The second model type is the register transfer level (RTL) model, also known as the data flow model. It is still in the behavioral domain and is characterized by the use of concurrent signal assignment statements. It represents the flow of data and control. RTL models imply a hardware implementation. Because hardware is introduced, the RTL models do not provide as good a documentation media as the behavioral models. Simulation is also slower than with the behavioral models because of the extra lines of code that describe the flow of data through buses and registers [Nava91].
The third model type is the structural model which is the lowest, most detailed and is characterized by the use of component instantiation statements. As an analogy, it is a textual representation of a schematic drawing. It contains a wirelist of components and interconnections. It can also model components as a collection of gates and provides a base for hierarchical design. It is usually the top-level model in the system [DGLW92].
The structural model takes the longest time to simulate, but is the easiest for the synthesis system to process. This is further explained in Chapter 4. As with a schematic drawing, the function of the hardware is less comprehensible than with the other two types, making it a less desirable choice for documentation. However, since it exactly describes the interconnections between modules, it provides good interface documentation.
VHDL has five basic design units: entity declaration, architecture body, package declaration, package body and configuration declaration. There are entity declaration/architecture body pairs, package declaration/package body pairs or a combination of all four units.

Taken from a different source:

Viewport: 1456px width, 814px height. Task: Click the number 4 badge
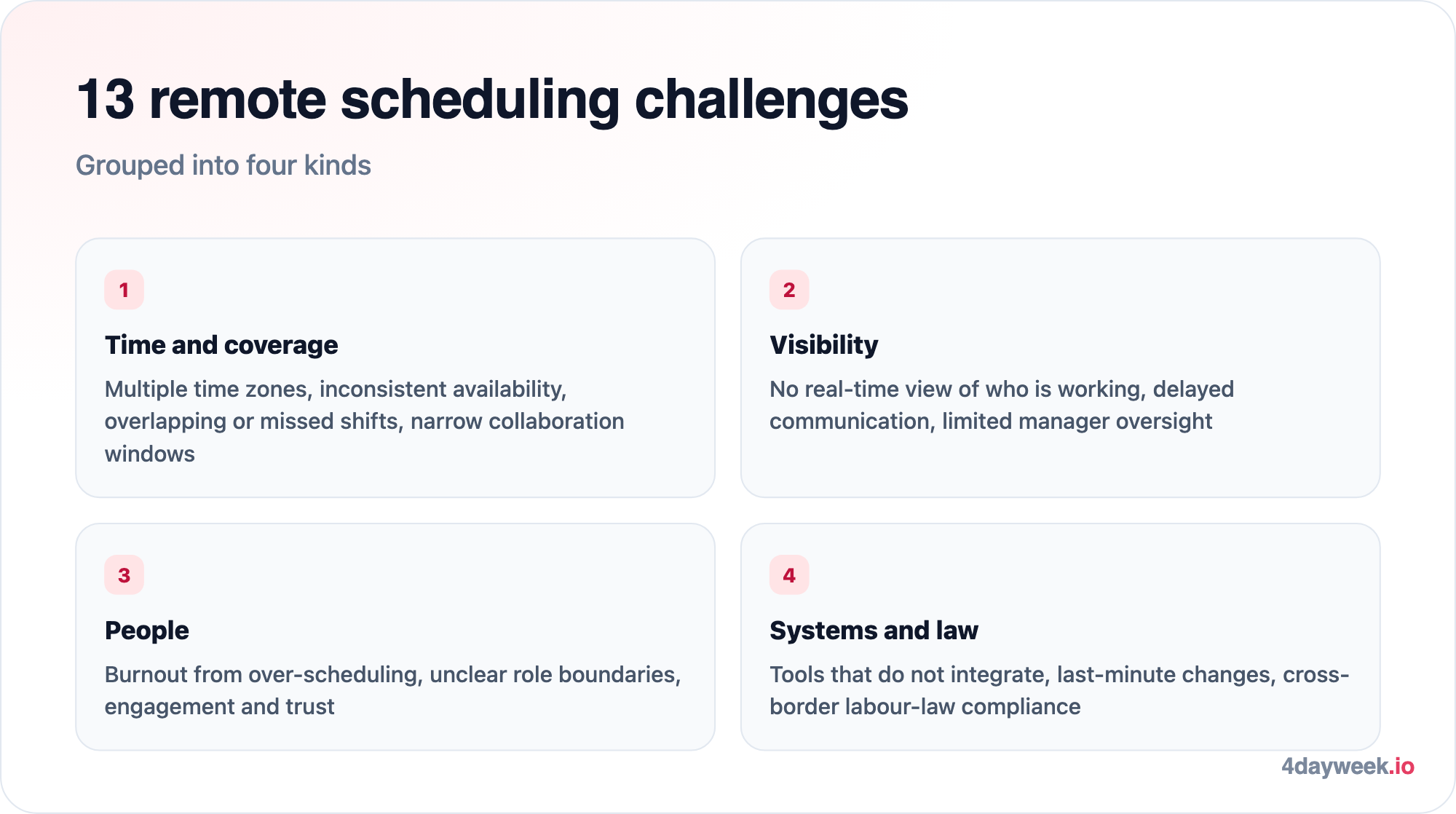pos(789,575)
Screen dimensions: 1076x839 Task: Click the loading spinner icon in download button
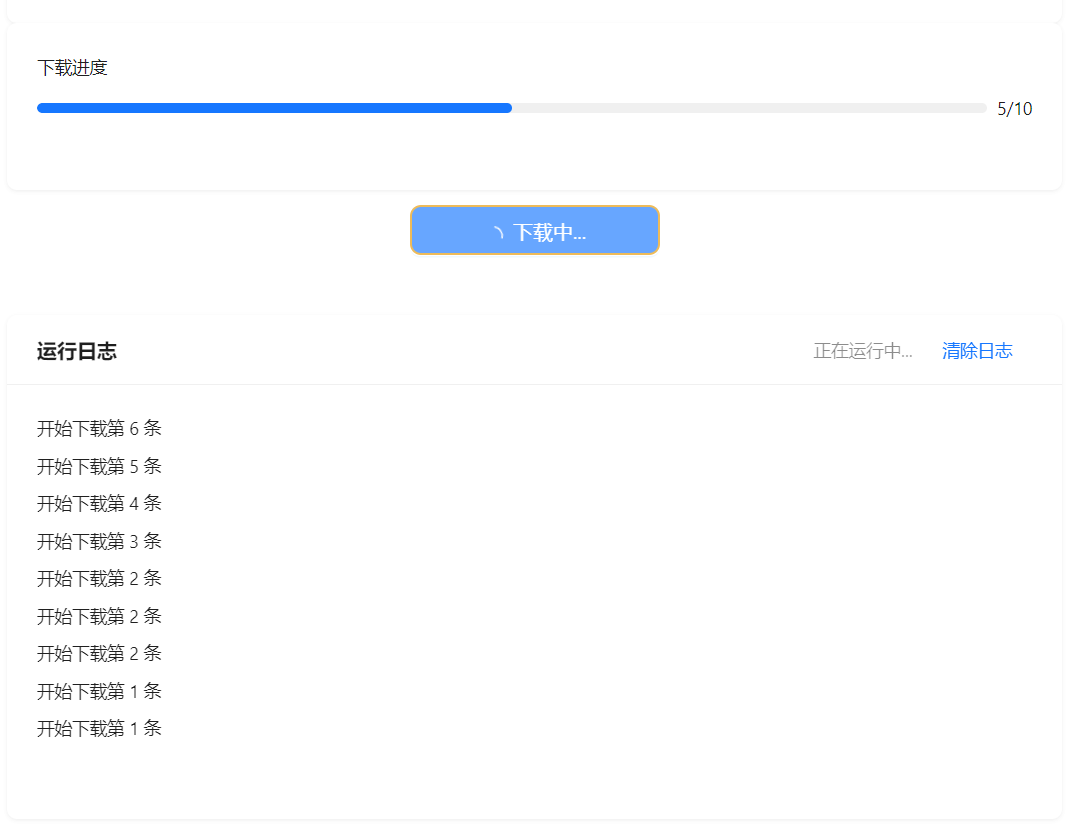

- The entity declaration design unit describes the interface between the VHDL model type and the 1/0 ports of the model. It is like a symbol on a schematic, that is, the interface is known, yet the underlying architecture is not. Generic parameters (attributes) can also be added to the entity to customize the behavior for a particular instance of the model. A VHDL digital system consists of a collection of design entities, one of which represents the top-level. The other entities comprise the partitioned system modules.
- The architecture body defines the inside of the entity - its functionality - using one of the four basic model types described above. It has two parts, the declaration part that lists the necessary variables and the statement part that describes the entity's behavior. The architecture body can also use generics to specify additional information about the model.
The separation of the entity and the architecture design units is very useful because an entity can have more than one underlining architecture. Usually with a topdown modeling approach, the architecture body starts with a behavioral model, then a more refined RTL model, and finally a structural model. The ability of step-wise refinement during the design process is crucial to top-down modeling. VHDL facilitates this well with the entity/architecture pair [Dasg89b].
- The package declaration is used to declare subprograms (procedures and functions), constants and types separate from the entity/architecture pair. Its contents can be used in various architectures, much like the language C utilizes nested functions. As the entity declaration has a architecture body, so the package declaration has a package body.
- The package body contains the functionality of the subprograms. Subprograms define algorithms for computing values or exhibiting behavior. They can be used to convert types, define output resolution or define ports in a process. The two forms of a subprogram are functions and procedures.
- Lastly, the configuration declaration design unit describes how design entities are put together to form a complete system.